Abhorrent messages aside, the Dallas Police Department’s apparent endorsement of the Freedom Sunday gala poses constitutional concerns. The Establishment Clause of the First Amendment prohibits the government from endorsing a religious event.
“As the Supreme Court has put it, the Establishment Clause ‘mandates government neutrality between religion and religion, and between religion and nonreligion,’” writes FFRF Associate Counsel Sam Grover to Dallas Police Lt. Matt Williamson. “By providing uniformed officers to participate in this event, the department creates the appearance that it endorses the event and its exclusively religious, exclusively Christian message.”
Citizens interact with and rely on law enforcement officers during some of the most urgent and vulnerable times of their lives, FFRF stresses. Minority religious and nonreligious citizens should not be made to feel excluded, like outsiders in their own community, because the city police department they support with their taxes oversteps its power by endorsing, and participating in, a Christian worship service. While individual officers are certainly free to participate in any event they wish in their personal capacities, the department may not endorse a religious event by approving the direct participation of uniformed officers.

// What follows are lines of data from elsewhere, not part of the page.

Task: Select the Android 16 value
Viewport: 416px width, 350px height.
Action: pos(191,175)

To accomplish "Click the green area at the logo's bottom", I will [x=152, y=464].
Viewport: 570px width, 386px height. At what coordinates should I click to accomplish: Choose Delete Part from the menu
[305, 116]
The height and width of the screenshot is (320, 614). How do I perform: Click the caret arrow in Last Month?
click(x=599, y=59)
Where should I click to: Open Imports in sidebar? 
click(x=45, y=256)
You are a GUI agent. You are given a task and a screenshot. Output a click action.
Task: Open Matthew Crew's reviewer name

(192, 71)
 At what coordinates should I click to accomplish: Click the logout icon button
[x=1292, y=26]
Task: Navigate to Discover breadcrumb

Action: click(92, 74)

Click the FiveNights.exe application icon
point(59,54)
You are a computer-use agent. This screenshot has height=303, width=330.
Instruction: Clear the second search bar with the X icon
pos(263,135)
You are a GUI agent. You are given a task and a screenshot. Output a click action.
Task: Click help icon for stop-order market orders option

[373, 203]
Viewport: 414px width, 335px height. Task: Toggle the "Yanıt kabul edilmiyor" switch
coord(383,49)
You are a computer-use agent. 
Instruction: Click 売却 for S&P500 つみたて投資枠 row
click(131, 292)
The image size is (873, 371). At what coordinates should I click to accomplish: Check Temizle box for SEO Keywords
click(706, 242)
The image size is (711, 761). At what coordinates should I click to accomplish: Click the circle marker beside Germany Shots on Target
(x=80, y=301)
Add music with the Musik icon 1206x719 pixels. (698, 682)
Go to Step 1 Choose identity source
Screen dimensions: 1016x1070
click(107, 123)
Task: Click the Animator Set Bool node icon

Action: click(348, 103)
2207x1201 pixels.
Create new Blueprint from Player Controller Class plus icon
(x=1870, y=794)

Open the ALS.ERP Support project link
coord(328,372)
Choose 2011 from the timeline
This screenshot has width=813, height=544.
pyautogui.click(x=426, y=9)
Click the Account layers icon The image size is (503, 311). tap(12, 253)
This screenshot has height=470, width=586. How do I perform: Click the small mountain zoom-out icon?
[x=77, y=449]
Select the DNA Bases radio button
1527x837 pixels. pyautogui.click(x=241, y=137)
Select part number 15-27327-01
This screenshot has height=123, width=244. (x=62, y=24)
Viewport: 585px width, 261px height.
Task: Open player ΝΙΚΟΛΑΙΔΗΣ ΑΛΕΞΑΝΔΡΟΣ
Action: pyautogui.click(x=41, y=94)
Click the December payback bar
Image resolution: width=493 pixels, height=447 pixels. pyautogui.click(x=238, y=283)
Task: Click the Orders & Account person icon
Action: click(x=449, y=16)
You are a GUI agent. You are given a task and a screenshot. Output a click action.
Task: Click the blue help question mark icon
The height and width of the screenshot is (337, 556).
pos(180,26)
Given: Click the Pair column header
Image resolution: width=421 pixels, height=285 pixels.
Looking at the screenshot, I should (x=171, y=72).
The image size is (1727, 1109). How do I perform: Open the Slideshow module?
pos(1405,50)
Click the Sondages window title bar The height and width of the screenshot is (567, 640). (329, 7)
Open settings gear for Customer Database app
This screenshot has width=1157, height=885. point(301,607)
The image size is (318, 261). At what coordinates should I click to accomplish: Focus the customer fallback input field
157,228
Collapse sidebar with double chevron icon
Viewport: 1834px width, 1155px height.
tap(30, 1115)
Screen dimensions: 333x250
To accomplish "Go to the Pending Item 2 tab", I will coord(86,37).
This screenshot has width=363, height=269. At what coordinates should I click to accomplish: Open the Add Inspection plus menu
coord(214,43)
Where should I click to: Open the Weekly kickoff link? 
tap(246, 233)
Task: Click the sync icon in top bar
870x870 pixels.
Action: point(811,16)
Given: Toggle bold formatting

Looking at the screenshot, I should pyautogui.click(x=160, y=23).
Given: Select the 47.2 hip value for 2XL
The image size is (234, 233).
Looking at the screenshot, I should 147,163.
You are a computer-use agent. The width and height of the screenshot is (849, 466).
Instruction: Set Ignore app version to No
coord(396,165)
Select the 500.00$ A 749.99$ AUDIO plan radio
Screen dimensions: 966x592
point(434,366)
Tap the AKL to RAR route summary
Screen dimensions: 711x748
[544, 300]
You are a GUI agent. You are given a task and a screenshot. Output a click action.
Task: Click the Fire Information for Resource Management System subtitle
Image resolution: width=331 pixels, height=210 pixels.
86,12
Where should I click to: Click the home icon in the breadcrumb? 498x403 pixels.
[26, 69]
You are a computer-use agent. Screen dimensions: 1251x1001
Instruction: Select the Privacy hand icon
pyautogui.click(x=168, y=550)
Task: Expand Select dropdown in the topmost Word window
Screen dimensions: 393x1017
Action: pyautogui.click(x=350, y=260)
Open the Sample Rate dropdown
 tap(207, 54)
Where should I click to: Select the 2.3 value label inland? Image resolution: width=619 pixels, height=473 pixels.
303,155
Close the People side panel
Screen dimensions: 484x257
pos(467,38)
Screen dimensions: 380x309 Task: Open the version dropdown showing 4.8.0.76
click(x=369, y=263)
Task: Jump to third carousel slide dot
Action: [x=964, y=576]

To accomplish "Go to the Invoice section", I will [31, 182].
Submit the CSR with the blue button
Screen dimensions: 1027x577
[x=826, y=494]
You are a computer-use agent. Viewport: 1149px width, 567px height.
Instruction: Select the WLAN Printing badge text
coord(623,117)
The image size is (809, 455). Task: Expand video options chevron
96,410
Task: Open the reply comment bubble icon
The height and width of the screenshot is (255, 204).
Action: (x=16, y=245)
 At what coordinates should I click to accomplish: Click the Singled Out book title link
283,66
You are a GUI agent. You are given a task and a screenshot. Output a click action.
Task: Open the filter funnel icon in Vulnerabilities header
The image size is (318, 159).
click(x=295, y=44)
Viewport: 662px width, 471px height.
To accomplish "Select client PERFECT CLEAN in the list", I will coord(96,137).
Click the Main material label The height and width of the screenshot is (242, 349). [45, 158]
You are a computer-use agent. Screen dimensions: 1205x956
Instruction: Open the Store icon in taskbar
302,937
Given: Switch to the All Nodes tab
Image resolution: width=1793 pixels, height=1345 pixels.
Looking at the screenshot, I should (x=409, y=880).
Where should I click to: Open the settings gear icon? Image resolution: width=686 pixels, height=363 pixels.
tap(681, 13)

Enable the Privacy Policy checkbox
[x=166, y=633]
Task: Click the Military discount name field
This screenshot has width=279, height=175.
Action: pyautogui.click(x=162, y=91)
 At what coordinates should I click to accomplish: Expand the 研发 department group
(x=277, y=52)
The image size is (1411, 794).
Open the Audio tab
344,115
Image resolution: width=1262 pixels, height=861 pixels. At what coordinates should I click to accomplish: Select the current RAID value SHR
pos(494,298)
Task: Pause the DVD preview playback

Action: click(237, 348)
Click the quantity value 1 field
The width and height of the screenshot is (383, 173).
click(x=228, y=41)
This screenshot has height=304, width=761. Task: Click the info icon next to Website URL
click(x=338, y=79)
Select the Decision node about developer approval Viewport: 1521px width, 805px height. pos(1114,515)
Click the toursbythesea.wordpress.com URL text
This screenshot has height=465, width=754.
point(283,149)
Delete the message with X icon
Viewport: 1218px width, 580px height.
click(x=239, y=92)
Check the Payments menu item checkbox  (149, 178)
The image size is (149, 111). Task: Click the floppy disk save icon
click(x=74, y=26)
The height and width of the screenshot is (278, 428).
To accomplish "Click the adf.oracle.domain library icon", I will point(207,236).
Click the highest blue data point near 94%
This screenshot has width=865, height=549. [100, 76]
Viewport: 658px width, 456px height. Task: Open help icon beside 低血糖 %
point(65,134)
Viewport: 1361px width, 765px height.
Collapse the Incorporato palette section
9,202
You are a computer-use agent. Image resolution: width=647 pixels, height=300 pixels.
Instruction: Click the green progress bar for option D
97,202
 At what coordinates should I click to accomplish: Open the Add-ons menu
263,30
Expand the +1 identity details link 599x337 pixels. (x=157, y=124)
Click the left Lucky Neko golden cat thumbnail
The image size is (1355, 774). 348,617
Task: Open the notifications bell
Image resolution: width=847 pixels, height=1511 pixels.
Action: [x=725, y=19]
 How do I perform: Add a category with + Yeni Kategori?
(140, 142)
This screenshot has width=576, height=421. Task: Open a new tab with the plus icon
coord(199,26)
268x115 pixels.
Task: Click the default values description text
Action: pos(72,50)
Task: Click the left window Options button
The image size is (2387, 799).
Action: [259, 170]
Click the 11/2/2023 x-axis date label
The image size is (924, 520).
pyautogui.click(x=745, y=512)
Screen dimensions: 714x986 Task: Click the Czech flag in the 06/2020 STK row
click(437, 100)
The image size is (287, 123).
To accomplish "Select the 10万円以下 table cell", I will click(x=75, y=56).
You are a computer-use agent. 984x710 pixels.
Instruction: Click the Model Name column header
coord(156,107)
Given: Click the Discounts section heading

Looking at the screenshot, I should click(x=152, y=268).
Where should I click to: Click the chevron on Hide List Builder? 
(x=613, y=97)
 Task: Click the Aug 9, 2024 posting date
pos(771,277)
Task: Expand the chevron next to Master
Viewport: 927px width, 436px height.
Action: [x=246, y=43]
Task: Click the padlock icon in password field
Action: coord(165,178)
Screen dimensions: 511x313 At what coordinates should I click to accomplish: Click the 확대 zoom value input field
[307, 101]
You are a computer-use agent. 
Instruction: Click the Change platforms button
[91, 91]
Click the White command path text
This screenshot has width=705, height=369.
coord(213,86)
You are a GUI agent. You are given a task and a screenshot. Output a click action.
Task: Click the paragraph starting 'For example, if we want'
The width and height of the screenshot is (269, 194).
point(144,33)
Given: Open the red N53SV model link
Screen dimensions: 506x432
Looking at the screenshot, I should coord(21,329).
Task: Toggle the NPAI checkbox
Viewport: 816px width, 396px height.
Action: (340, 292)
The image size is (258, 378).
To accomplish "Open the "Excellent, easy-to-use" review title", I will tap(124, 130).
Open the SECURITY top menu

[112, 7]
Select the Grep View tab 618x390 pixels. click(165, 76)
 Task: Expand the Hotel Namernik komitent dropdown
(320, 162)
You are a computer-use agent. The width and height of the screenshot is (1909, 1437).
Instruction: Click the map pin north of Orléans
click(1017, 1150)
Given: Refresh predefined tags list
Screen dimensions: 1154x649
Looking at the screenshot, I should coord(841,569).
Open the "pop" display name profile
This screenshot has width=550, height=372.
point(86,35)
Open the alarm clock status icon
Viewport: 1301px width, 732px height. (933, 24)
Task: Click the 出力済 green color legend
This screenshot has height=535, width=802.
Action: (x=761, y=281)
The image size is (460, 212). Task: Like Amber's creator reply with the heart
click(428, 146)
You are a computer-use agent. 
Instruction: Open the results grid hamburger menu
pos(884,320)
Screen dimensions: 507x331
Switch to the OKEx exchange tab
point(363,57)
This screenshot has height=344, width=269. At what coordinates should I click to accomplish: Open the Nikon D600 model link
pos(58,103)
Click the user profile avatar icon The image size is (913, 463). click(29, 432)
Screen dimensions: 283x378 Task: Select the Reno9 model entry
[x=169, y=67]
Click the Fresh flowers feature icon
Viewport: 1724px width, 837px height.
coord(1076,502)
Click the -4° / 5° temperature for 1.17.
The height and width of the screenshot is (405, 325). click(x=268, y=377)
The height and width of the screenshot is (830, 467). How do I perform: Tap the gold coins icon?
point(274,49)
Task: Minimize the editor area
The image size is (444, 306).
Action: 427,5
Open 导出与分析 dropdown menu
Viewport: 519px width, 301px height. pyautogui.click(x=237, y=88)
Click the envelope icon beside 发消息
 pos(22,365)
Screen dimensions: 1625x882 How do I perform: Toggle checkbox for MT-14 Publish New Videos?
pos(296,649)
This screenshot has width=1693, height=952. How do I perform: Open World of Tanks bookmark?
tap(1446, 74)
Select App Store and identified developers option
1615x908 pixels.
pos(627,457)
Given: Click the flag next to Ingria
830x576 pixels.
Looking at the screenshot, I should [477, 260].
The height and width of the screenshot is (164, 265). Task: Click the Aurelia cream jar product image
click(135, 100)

By perpetuating the myth that American is a “Christian nation,” Freedom Sunday is explicitly designed to exclude the 24 percent of Americans who are nonreligious and, more broadly, the 30 percent of Americans who are non-Christian. Such an event is not worthy of the Dallas Police Department’s seal of approval.
That’s why FFRF is asking that the department drop its support for this divisive, evangelistic vision for America and decline to participate in the Freedom Sunday worship service. And in order to gain a better understanding of the nature of the Dallas Police Department’s involvement with the Freedom Sunday events, past and present, FFRF is seeking records that clarify the arrangement.
“The police department of one of our major cities should not intimately intertwine itself with such an overtly sectarian religious bash,” says FFRF Co-President Annie Laurie Gaylor. “Law enforcement has a duty to equally serve and represent all citizens.”
The Freedom From Religion Foundation is a national nonprofit organization with more than 33,000 members across the country, including over 1,300 members in Texas. Its purposes are to protect the constitutional principle of separation between religion and government and church and to educate the public on matters relating to nontheism.